Der Parkplatz war überfüllt. Mehrere Autos die dastanden, davor Eltern, die mit verschränkten Armen und mit einem hoffnungsvollen Blick auf ihre Kinder warteten. Dylan hatte mich mit geschleppt. Emily musste Bus fahren und Dylan wurde abgeholt, weil Billy einen Zahnarzt Termin hatte und er unbedingt wollte, dass sein größerer Bruder mitkam. ,,Sie hat einen schwarzen Twingo", erklärte mir Dylan gerade und fuhr sich ungeduldig durch die Haare. ,,Okey", erwiederte ich.

Die Sonne war nicht stark genug, um die Kälte zurückzuhalten und meine Finger fingen an zu kribbeln. ,,Hast du schon mal Weihnachten gefeiert, Charlie?", fragte mich Dylan plötzlich. Er starrte die bunten Herbstblätter auf den matschigen Boden an, sah schließlich hoch und lächelte. Ich fand es komisch, dass er meinen echten Namen kannte, dass er ihn benutzte. Denn wollte ich nicht eigentlich Charlie, den unglücklichen Charlie, der ich selbst war, hinter mir lassen? Es schien irgendwie nicht zu klappen. Der Name klebte an mir, wie ein Kaugummi, den man mit mühe versuchte irgendwo abzukratzen. ,,Weihnachten...", murmelte ich. Ich dachte an meine Mom. Mit ihr hatte ich es bestimmt schon mal gefeiert, aber ich konnte mich nicht daran erinnern. ,,Ja", sagte ich leise, ,,damals"
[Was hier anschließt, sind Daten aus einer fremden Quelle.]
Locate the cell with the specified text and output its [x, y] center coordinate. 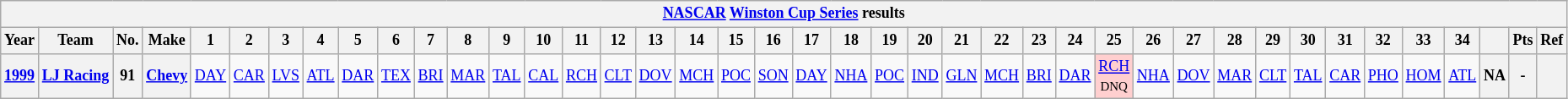
3 [285, 40]
7 [430, 40]
27 [1194, 40]
HOM [1424, 76]
NASCAR Winston Cup Series results [784, 13]
14 [697, 40]
Team [75, 40]
2 [250, 40]
SON [773, 76]
29 [1274, 40]
Year [20, 40]
32 [1383, 40]
17 [811, 40]
IND [924, 76]
20 [924, 40]
21 [962, 40]
No. [128, 40]
15 [736, 40]
GLN [962, 76]
PHO [1383, 76]
NA [1495, 76]
LJ Racing [75, 76]
10 [543, 40]
Ref [1552, 40]
34 [1463, 40]
RCHDNQ [1114, 76]
11 [582, 40]
4 [321, 40]
9 [507, 40]
24 [1075, 40]
23 [1039, 40]
CAL [543, 76]
91 [128, 76]
RCH [582, 76]
19 [890, 40]
Chevy [167, 76]
16 [773, 40]
Pts [1523, 40]
18 [851, 40]
31 [1345, 40]
30 [1308, 40]
5 [358, 40]
6 [396, 40]
1999 [20, 76]
8 [468, 40]
1 [210, 40]
13 [655, 40]
25 [1114, 40]
TEX [396, 76]
22 [1002, 40]
12 [617, 40]
26 [1154, 40]
Make [167, 40]
28 [1235, 40]
- [1523, 76]
LVS [285, 76]
33 [1424, 40]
,,Und jetzt?" Ich zuckte mit den Schultern. ,,Paul steht nicht so auf festliches Zeug" Immer wenn Weihnachten war, sahen wir uns Filme an. Aber keine Weihnachtsfilme. Filme, in denen viel zu viel Blut floss, als das es normal wäre. Und natürlich trank Paul. ,,Hmm...", machte Dylan. ,,Da ist sie" Dylan nickte auf ein kleines Auto, das gerade ankam. Er hob kurz den Arm, um zu winken und verdrehte die Augen. ,,Wetten sie raucht im Auto? Ich hasse es, wenn sie das tut" Der Twingo hielt genau vor uns und Dylan seufzte übertrieben. Die Fenster waren heruntergekurbelt, trotz der Kälte, und ich sah durch die Scheibe wie Dylans Mutter eine Zigarette in der Hand hielt. Wenn ich ehrlich sein sollte, sah sie ziemlich verstört aus. Verstrubbelte Haare, tiefe Augenringe, verschmierter Lippenstift. Dylans Gesichtsausdruck verhärtete sich ein klein wenig und er flüsterte mir so leise, dass nur ich ihn hörte, zu: ,,Sie sieht nicht immer so aus" Er schämte sich. Und irgendwie wusste ich, dass Dylans Mom immer so war. Oder besser gesagt aussah. Ich nickte, tat so, als ob er recht hätte. Er bückte sich in das Auto, durch das Fenster und sagte zu seinem kleinen Bruder, der auf den Beifahrersitz saß: ,,Na kleiner. Was machst du auf meinem Platz?" Billy lächelte leicht, spielte mit seinem Pflaster, das auf seinen Kopf pappte. Er sah wirklich fast genauso wie Dylan aus. ,,Mama hat gesagt, ich darf hier sitzen, weil ich zum Arzt muss" Er zog beinahe das ganze Pflaster hinunter. Sofort beugte sich Dylans Mom zu ihrem kleinen Sohn und hielt seine Hand fest.